The term is most common in biochemistry, where it is a synonym of saccharide, a group that includes sugars, starch, and cellulose. The saccharides are divided into four chemical groups: monosaccharides, disaccharides, oligosaccharides, and polysaccharides. Monosaccharides and disaccharides, the smallest (lower molecular weight) carbohydrates, are commonly referred to as sugars. The word saccharide comes from the Ancient Greek word σάκχαρον (sákkharon), meaning “sugar”. While the scientific nomenclature of carbohydrates is complex, the names of the monosaccharides and disaccharides very often end in the suffix -ose, which was originally taken from glucose, from the Ancient Greek word γλεῦκος (gleûkos), meaning “wine, must”, and is used for almost all sugars, e.g. fructose (fruit sugar), sucrose (cane or beet sugar), ribose, lactose (milk sugar), etc.

Carbohydrates perform numerous roles in living organisms. Polysaccharides serve as an energy store (e.g. starch and glycogen) and as structural components (e.g. cellulose in plants and chitin in arthropods). The 5-carbon monosaccharide ribose is an important component of coenzymes (e.g. ATP, FAD and NAD) and the backbone of the genetic molecule known as RNA. The related deoxyribose is a component of DNA. Saccharides and their derivatives include many other important biomolecules that play key roles in the immune system, fertilization, preventing pathogenesis, blood clotting, and development.
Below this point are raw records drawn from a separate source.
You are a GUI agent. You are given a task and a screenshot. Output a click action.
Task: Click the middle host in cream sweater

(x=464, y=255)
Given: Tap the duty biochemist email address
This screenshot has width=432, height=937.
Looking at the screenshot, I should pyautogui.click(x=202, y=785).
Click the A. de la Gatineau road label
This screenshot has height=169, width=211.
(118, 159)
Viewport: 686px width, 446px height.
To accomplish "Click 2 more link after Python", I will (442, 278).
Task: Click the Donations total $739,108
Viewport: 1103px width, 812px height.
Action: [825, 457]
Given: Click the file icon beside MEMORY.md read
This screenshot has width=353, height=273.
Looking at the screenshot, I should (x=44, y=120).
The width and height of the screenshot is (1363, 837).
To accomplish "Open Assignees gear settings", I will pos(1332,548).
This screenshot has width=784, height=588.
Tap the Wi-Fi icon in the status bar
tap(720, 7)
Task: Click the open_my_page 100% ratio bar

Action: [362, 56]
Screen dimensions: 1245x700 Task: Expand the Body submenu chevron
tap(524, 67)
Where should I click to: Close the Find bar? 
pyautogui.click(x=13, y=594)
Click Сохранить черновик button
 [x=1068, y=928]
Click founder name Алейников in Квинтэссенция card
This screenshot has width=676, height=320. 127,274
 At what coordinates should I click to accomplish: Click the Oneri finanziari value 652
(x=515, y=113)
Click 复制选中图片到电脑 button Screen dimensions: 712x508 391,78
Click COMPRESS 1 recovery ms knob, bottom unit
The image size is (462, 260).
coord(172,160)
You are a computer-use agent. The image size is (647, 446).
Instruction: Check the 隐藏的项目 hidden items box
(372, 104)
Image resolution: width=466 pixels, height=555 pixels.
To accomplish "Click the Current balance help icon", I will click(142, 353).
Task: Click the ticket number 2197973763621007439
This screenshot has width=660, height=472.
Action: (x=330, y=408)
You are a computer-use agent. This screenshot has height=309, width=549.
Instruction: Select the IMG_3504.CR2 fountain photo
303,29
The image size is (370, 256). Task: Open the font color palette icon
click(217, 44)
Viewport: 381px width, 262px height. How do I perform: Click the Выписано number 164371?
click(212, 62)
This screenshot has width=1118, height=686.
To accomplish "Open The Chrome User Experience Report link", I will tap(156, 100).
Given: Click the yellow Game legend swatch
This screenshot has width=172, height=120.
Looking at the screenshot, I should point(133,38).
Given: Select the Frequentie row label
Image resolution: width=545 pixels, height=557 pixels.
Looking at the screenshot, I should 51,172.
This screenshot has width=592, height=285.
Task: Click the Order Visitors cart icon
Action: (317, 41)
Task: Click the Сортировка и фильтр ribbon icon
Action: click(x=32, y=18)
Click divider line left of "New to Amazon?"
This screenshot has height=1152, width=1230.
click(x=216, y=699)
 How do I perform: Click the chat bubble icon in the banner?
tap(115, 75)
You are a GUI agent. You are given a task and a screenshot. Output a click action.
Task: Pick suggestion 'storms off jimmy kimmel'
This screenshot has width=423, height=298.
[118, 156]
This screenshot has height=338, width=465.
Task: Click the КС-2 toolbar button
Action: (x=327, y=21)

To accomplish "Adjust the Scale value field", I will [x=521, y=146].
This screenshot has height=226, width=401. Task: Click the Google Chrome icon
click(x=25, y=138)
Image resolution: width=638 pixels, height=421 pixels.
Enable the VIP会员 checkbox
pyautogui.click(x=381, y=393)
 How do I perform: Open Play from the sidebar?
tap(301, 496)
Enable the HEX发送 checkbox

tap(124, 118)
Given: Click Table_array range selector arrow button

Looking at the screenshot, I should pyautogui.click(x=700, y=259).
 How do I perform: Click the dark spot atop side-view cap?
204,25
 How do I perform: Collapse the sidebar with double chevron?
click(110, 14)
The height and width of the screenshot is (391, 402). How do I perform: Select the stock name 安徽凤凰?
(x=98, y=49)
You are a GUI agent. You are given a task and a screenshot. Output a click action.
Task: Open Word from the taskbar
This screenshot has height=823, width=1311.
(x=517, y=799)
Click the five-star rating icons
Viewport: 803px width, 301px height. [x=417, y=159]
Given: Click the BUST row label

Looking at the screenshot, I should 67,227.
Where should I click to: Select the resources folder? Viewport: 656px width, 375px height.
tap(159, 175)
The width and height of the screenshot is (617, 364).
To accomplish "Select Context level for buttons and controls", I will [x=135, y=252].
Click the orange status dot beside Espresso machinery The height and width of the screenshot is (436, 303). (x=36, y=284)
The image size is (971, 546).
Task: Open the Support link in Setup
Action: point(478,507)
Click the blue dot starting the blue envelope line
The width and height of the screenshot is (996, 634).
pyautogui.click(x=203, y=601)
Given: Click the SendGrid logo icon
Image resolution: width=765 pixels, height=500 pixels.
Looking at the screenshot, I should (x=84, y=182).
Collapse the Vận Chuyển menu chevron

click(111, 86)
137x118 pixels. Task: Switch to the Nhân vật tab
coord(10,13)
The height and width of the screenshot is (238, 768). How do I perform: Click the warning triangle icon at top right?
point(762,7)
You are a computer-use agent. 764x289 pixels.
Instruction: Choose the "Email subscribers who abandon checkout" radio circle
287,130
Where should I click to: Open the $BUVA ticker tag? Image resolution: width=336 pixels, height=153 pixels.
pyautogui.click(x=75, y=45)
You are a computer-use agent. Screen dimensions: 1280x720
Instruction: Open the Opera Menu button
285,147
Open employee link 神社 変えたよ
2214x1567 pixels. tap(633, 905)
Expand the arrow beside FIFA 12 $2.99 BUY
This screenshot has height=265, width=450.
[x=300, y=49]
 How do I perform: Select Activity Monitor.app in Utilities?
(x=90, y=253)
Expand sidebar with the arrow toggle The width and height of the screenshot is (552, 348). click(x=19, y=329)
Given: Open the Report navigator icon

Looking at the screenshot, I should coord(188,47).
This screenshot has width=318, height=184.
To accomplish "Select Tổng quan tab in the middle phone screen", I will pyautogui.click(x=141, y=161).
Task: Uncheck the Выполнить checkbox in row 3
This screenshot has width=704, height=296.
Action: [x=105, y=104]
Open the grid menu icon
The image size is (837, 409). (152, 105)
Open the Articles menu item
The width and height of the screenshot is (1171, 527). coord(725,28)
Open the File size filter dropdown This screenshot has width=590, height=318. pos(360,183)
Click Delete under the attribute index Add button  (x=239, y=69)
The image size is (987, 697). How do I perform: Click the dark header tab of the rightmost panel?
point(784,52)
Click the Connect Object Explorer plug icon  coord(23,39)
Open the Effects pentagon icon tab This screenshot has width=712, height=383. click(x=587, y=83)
Carbohydrates are central to nutrition and are found in a wide variety of natural and processed foods. Starch is a polysaccharide. It is abundant in cereals (wheat, maize, rice), potatoes, and processed food based on cereal flour, such as bread, pizza or pasta. Sugars appear in human diet mainly as table sugar (sucrose, extracted from sugarcane or sugar beets), lactose (abundant in milk), glucose and fructose, both of which occur naturally in honey, many fruits, and some vegetables. Table sugar, milk, or honey are often added to drinks and many prepared foods such as jam, biscuits and cakes.

Cellulose, a polysaccharide found in the cell walls of all plants, is one of the main components of insoluble dietary fiber. Although it is not digestible by humans, cellulose and insoluble dietary fiber generally help maintain a healthy digestive system by facilitating bowel movements. Other polysaccharides contained in dietary fiber include resistant starch and inulin, which feed some bacteria in the microbiota of the large intestine, and are metabolized by these bacteria to yield short-chain fatty acids.